Brief: Print out the entries exactly, and include each one.

Data for analysis:
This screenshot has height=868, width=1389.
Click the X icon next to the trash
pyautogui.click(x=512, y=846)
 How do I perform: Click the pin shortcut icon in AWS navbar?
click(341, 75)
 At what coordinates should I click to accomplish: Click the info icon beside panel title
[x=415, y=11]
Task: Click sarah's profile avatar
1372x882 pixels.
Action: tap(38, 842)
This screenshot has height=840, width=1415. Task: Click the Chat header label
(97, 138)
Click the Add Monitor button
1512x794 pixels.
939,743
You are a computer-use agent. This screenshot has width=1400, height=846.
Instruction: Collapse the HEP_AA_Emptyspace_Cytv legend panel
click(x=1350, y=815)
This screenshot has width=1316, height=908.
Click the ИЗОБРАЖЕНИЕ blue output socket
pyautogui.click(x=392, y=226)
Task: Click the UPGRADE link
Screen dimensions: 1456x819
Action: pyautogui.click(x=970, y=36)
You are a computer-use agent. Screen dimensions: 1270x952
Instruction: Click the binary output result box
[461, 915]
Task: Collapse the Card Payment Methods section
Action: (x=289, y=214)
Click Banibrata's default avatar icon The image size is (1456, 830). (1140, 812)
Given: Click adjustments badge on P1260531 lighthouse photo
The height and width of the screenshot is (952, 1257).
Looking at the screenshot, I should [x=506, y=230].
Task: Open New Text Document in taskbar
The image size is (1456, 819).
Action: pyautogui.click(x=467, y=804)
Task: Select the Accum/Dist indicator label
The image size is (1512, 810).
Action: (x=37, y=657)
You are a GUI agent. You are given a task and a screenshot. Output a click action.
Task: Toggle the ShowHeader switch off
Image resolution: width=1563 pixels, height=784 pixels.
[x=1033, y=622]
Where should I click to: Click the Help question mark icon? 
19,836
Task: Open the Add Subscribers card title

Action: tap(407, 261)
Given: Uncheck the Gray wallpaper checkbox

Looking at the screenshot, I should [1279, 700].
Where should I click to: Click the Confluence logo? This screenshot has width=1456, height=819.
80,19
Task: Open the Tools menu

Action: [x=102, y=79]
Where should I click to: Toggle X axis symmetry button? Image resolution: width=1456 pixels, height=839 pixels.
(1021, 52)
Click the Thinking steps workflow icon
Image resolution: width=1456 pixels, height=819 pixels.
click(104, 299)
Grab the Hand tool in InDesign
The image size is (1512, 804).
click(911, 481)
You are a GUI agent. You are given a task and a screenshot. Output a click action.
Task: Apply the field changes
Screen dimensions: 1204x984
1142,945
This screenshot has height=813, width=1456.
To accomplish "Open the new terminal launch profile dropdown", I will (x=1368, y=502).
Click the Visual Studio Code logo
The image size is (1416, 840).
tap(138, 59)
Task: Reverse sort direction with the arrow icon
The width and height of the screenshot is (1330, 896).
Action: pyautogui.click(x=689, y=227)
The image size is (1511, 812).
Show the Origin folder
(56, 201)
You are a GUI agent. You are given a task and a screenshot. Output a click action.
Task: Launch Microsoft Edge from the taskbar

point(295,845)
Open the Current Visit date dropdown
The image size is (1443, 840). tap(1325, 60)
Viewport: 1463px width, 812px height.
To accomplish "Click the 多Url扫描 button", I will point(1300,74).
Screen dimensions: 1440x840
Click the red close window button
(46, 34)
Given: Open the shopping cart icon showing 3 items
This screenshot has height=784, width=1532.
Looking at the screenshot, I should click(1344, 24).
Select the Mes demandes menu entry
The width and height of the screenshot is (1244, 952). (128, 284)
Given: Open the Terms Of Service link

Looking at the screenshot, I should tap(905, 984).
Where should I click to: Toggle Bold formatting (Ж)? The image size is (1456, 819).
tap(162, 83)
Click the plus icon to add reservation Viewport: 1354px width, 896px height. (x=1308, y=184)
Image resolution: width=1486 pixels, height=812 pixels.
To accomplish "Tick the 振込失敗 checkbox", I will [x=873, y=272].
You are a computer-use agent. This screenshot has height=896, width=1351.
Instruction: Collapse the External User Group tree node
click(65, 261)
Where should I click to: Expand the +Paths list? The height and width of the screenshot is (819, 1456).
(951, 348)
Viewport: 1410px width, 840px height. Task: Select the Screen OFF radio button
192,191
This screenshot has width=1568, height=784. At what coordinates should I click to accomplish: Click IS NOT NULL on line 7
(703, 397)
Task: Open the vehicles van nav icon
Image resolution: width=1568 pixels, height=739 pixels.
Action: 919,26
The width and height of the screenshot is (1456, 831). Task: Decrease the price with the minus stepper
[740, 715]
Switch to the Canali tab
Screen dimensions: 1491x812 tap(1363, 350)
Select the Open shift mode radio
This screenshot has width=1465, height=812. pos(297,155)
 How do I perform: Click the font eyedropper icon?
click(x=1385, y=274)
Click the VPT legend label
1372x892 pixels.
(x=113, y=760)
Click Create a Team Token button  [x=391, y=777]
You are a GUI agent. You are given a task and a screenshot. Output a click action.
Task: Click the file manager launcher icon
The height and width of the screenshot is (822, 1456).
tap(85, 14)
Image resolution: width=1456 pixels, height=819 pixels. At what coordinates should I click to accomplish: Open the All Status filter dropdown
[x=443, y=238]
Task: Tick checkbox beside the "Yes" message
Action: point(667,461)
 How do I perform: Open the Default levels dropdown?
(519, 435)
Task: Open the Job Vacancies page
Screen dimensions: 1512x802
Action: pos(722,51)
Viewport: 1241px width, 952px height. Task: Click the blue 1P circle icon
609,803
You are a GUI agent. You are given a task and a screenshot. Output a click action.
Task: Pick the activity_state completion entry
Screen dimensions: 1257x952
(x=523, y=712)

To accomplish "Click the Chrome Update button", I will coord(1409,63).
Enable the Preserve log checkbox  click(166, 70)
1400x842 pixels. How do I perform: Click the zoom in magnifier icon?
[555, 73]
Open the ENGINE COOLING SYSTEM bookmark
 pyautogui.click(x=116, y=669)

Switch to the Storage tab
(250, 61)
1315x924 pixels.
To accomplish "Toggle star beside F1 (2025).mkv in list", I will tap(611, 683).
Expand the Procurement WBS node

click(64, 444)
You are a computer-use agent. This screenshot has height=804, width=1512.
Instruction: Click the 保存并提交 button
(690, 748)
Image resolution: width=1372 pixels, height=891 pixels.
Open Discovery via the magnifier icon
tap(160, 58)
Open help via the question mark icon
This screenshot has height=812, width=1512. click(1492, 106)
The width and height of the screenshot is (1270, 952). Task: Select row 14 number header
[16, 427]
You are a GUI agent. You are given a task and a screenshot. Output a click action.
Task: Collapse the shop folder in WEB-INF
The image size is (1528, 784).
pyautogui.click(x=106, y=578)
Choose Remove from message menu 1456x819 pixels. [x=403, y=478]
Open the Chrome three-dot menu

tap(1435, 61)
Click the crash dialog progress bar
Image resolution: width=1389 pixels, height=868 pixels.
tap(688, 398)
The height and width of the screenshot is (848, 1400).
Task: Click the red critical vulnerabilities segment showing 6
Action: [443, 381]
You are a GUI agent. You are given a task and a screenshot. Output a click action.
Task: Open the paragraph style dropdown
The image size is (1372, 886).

Answer to this exercise:
This screenshot has height=868, width=1389.
Click the X icon next to the trash
pyautogui.click(x=512, y=846)
 How do I perform: Click the pin shortcut icon in AWS navbar?
click(341, 75)
 At what coordinates should I click to accomplish: Click the info icon beside panel title
[x=415, y=11]
Task: Click sarah's profile avatar
1372x882 pixels.
Action: tap(38, 842)
This screenshot has height=840, width=1415. Task: Click the Chat header label
(97, 138)
Click the Add Monitor button
1512x794 pixels.
939,743
You are a computer-use agent. This screenshot has width=1400, height=846.
Instruction: Collapse the HEP_AA_Emptyspace_Cytv legend panel
click(x=1350, y=815)
This screenshot has width=1316, height=908.
Click the ИЗОБРАЖЕНИЕ blue output socket
pyautogui.click(x=392, y=226)
Task: Click the UPGRADE link
Screen dimensions: 1456x819
Action: pyautogui.click(x=970, y=36)
You are a computer-use agent. Screen dimensions: 1270x952
Instruction: Click the binary output result box
[461, 915]
Task: Collapse the Card Payment Methods section
Action: (x=289, y=214)
Click Banibrata's default avatar icon The image size is (1456, 830). (1140, 812)
Given: Click adjustments badge on P1260531 lighthouse photo
The height and width of the screenshot is (952, 1257).
Looking at the screenshot, I should [x=506, y=230].
Task: Open New Text Document in taskbar
The image size is (1456, 819).
Action: pyautogui.click(x=467, y=804)
Task: Select the Accum/Dist indicator label
The image size is (1512, 810).
Action: (x=37, y=657)
You are a GUI agent. You are given a task and a screenshot. Output a click action.
Task: Toggle the ShowHeader switch off
Image resolution: width=1563 pixels, height=784 pixels.
[x=1033, y=622]
Where should I click to: Click the Help question mark icon? 
19,836
Task: Open the Add Subscribers card title

Action: tap(407, 261)
Given: Uncheck the Gray wallpaper checkbox

Looking at the screenshot, I should [1279, 700].
Where should I click to: Click the Confluence logo? This screenshot has width=1456, height=819.
80,19
Task: Open the Tools menu

Action: [x=102, y=79]
Where should I click to: Toggle X axis symmetry button? Image resolution: width=1456 pixels, height=839 pixels.
(1021, 52)
Click the Thinking steps workflow icon
Image resolution: width=1456 pixels, height=819 pixels.
click(104, 299)
Grab the Hand tool in InDesign
The image size is (1512, 804).
click(911, 481)
You are a GUI agent. You are given a task and a screenshot. Output a click action.
Task: Apply the field changes
Screen dimensions: 1204x984
1142,945
This screenshot has height=813, width=1456.
To accomplish "Open the new terminal launch profile dropdown", I will (x=1368, y=502).
Click the Visual Studio Code logo
The image size is (1416, 840).
tap(138, 59)
Task: Reverse sort direction with the arrow icon
The width and height of the screenshot is (1330, 896).
Action: pyautogui.click(x=689, y=227)
The image size is (1511, 812).
Show the Origin folder
(56, 201)
You are a GUI agent. You are given a task and a screenshot. Output a click action.
Task: Launch Microsoft Edge from the taskbar

point(295,845)
Open the Current Visit date dropdown
The image size is (1443, 840). tap(1325, 60)
Viewport: 1463px width, 812px height.
To accomplish "Click the 多Url扫描 button", I will point(1300,74).
Screen dimensions: 1440x840
Click the red close window button
(46, 34)
Given: Open the shopping cart icon showing 3 items
This screenshot has height=784, width=1532.
Looking at the screenshot, I should click(1344, 24).
Select the Mes demandes menu entry
The width and height of the screenshot is (1244, 952). (128, 284)
Given: Open the Terms Of Service link

Looking at the screenshot, I should tap(905, 984).
Where should I click to: Toggle Bold formatting (Ж)? The image size is (1456, 819).
tap(162, 83)
Click the plus icon to add reservation Viewport: 1354px width, 896px height. (x=1308, y=184)
Image resolution: width=1486 pixels, height=812 pixels.
To accomplish "Tick the 振込失敗 checkbox", I will [x=873, y=272].
You are a computer-use agent. This screenshot has height=896, width=1351.
Instruction: Collapse the External User Group tree node
click(65, 261)
Where should I click to: Expand the +Paths list? The height and width of the screenshot is (819, 1456).
(951, 348)
Viewport: 1410px width, 840px height. Task: Select the Screen OFF radio button
192,191
This screenshot has width=1568, height=784. At what coordinates should I click to accomplish: Click IS NOT NULL on line 7
(703, 397)
Task: Open the vehicles van nav icon
Image resolution: width=1568 pixels, height=739 pixels.
Action: 919,26
The width and height of the screenshot is (1456, 831). Task: Decrease the price with the minus stepper
[740, 715]
Switch to the Canali tab
Screen dimensions: 1491x812 tap(1363, 350)
Select the Open shift mode radio
This screenshot has width=1465, height=812. pos(297,155)
 How do I perform: Click the font eyedropper icon?
click(x=1385, y=274)
Click the VPT legend label
1372x892 pixels.
(x=113, y=760)
Click Create a Team Token button  [x=391, y=777]
You are a GUI agent. You are given a task and a screenshot. Output a click action.
Task: Click the file manager launcher icon
The height and width of the screenshot is (822, 1456).
tap(85, 14)
Image resolution: width=1456 pixels, height=819 pixels. At what coordinates should I click to accomplish: Open the All Status filter dropdown
[x=443, y=238]
Task: Tick checkbox beside the "Yes" message
Action: point(667,461)
 How do I perform: Open the Default levels dropdown?
(519, 435)
Task: Open the Job Vacancies page
Screen dimensions: 1512x802
Action: pos(722,51)
Viewport: 1241px width, 952px height. Task: Click the blue 1P circle icon
609,803
You are a GUI agent. You are given a task and a screenshot. Output a click action.
Task: Pick the activity_state completion entry
Screen dimensions: 1257x952
(x=523, y=712)

To accomplish "Click the Chrome Update button", I will coord(1409,63).
Enable the Preserve log checkbox  click(166, 70)
1400x842 pixels. How do I perform: Click the zoom in magnifier icon?
[555, 73]
Open the ENGINE COOLING SYSTEM bookmark
 pyautogui.click(x=116, y=669)

Switch to the Storage tab
(250, 61)
1315x924 pixels.
To accomplish "Toggle star beside F1 (2025).mkv in list", I will tap(611, 683).
Expand the Procurement WBS node

click(64, 444)
You are a computer-use agent. This screenshot has height=804, width=1512.
Instruction: Click the 保存并提交 button
(690, 748)
Image resolution: width=1372 pixels, height=891 pixels.
Open Discovery via the magnifier icon
tap(160, 58)
Open help via the question mark icon
This screenshot has height=812, width=1512. click(1492, 106)
The width and height of the screenshot is (1270, 952). Task: Select row 14 number header
[16, 427]
You are a GUI agent. You are given a task and a screenshot. Output a click action.
Task: Collapse the shop folder in WEB-INF
The image size is (1528, 784).
pyautogui.click(x=106, y=578)
Choose Remove from message menu 1456x819 pixels. [x=403, y=478]
Open the Chrome three-dot menu

tap(1435, 61)
Click the crash dialog progress bar
Image resolution: width=1389 pixels, height=868 pixels.
tap(688, 398)
The height and width of the screenshot is (848, 1400).
Task: Click the red critical vulnerabilities segment showing 6
Action: [443, 381]
You are a GUI agent. You are given a task and a screenshot. Output a click action.
Task: Open the paragraph style dropdown
The image size is (1372, 886).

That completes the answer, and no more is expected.